In sparse-representation-based pipelines, LASSO regularization controls solution sparsity, and iterative alignment-refinement enhances accuracy via repeated correspondence updates (Ma et al., 2023).

5. Empirical Evaluation and Performance Benchmarks

Both deep prototype-memory and dictionary-based sparse-coding frameworks demonstrate efficacy across challenging dental completion benchmarks.

On Teeth3DS, the memory-guided folding network (Mem4Teeth) achieved Chamfer Distance $1.56\times10^{-4}$ , outperforming SVDFormer (1.85), PoinTr (2.43), and legacy folding/pointer networks (5.61/3.76) (Sun et al., 3 Dec 2025). Qualitative analysis reveals more anatomically faithful completions: sharper cusp formation, continuous occlusal ridges, and realistic interproximal morphology.
In mesh-based completion, average single-missing-tooth prediction error was $1.04\,\text{mm}$ (min $0.88$, max $1.26$ by tooth type) with errors rising gently to $1.33\,\text{mm}$ in 14-way multi-tooth completions. No directly comparable 3D baselines yielded full-shape predictions at this level of precision (Ma et al., 2023).

6. Practical Integration and Limitations

Retrieval-augmented modules are compatible with standard encoder–decoder completion backbones and statistical pipelines, introducing minimal computational overhead. Memory banks typically require $O(Kd)$ computation per query with $K<128$ , and decoder/loss terms are unmodified (Sun et al., 3 Dec 2025). Dictionary-based approaches can be fully automated post-dictionary construction (Ma et al., 2023).

Principal limitations include dependence on robust segmentation, correspondence, and labeling. For prototype memories, the absence of explicit positional supervision introduces potential ambiguity in cases with extreme anatomical variation. Sparse-coding solutions may degrade for wide edentulous gaps due to insufficient adjacent-tooth context. Both paradigms are best validated on healthy adult populations; unseen pathological variation may constrain generalizability.

7. Extensions and Prospects

Future research directions include augmentation of prototype/dictionary banks with pathological data, integration of bone quality and soft-tissue priors, and fusion with deep autoencoders to directly map observed context to completed geometry.
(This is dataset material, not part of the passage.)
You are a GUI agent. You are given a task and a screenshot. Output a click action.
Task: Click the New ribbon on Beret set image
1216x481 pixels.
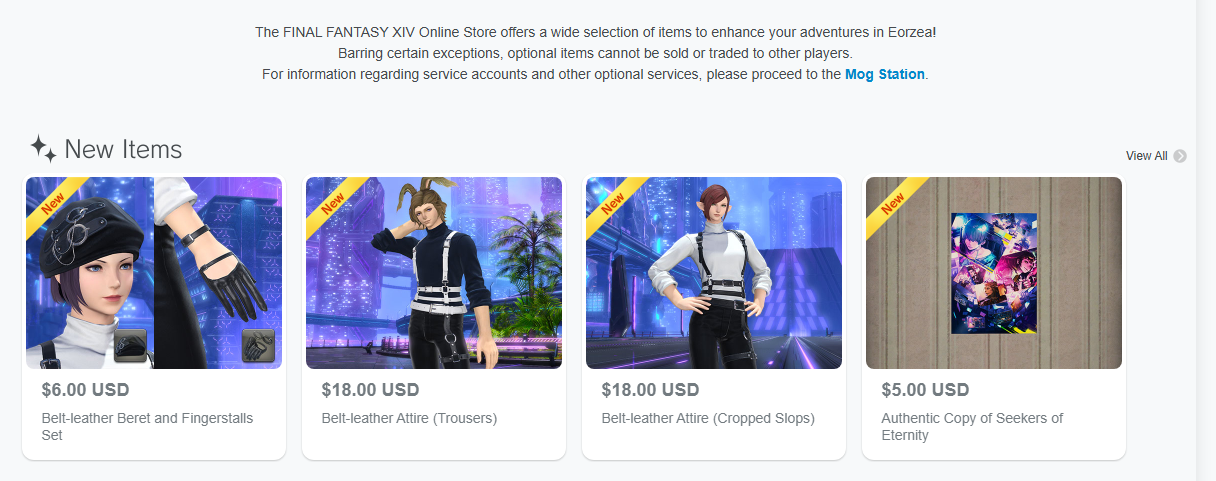(53, 202)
Patient-specific conditional modeling—incorporating demographic or functional priors—may further personalize reconstructions. Efforts to bridge deep prototype-memory mechanisms and classical statistical dictionaries suggest a convergent path toward unified, retrieval-augmented completion platforms with enhanced anatomical fidelity and robustness across diverse dental reconstructions (Sun et al., 3 Dec 2025, Ma et al., 2023).